▶ [Task to carry out] Reproduce each line, exactly, from the one containing "Task: Click the Move tool in Modify panel" through the end of the material. Exclude pictures.

Top of Records supplied

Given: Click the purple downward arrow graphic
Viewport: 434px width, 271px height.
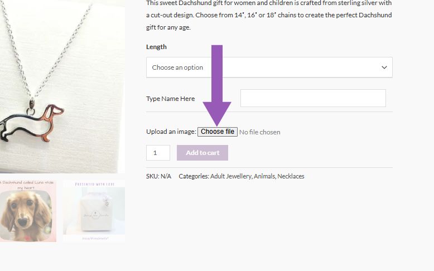Looking at the screenshot, I should pyautogui.click(x=217, y=85).
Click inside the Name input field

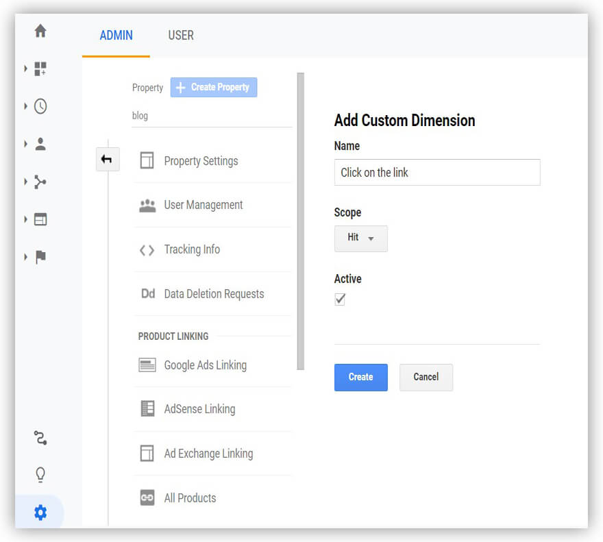(x=436, y=173)
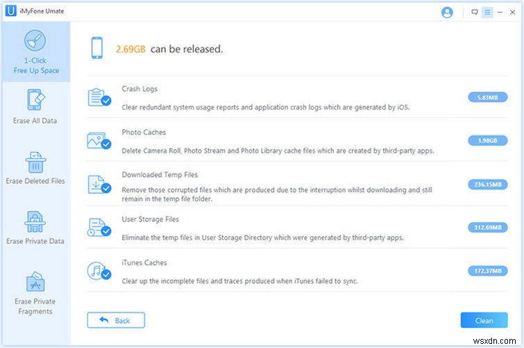Deselect the Downloaded Temp Files checkmark
The image size is (524, 348).
(106, 188)
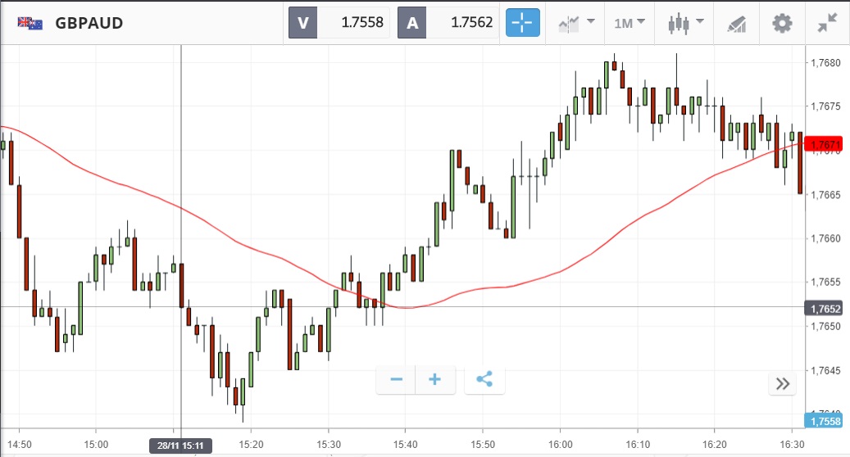Image resolution: width=850 pixels, height=457 pixels.
Task: Click the GBPAUD instrument name
Action: [89, 23]
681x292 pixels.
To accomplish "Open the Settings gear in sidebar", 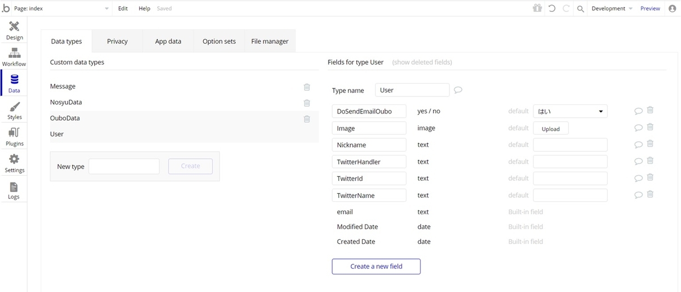I will point(14,159).
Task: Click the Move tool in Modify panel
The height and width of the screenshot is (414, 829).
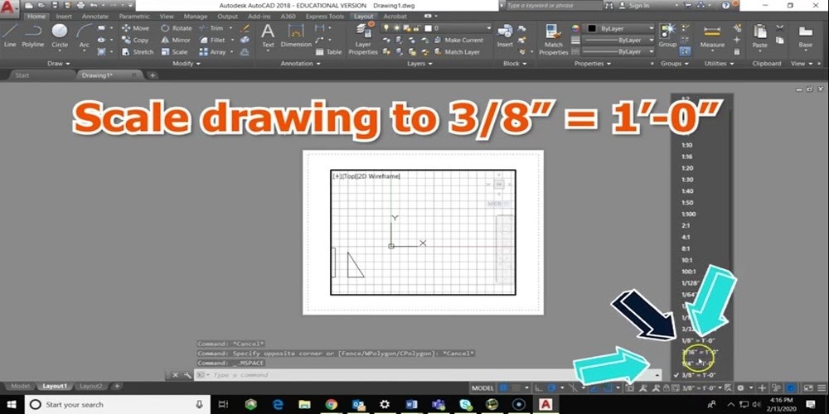Action: 135,28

Bottom of Records supplied

▶ [Result of the exercise]
Task: Click the Move tool in Modify panel
The height and width of the screenshot is (414, 829).
Action: 135,28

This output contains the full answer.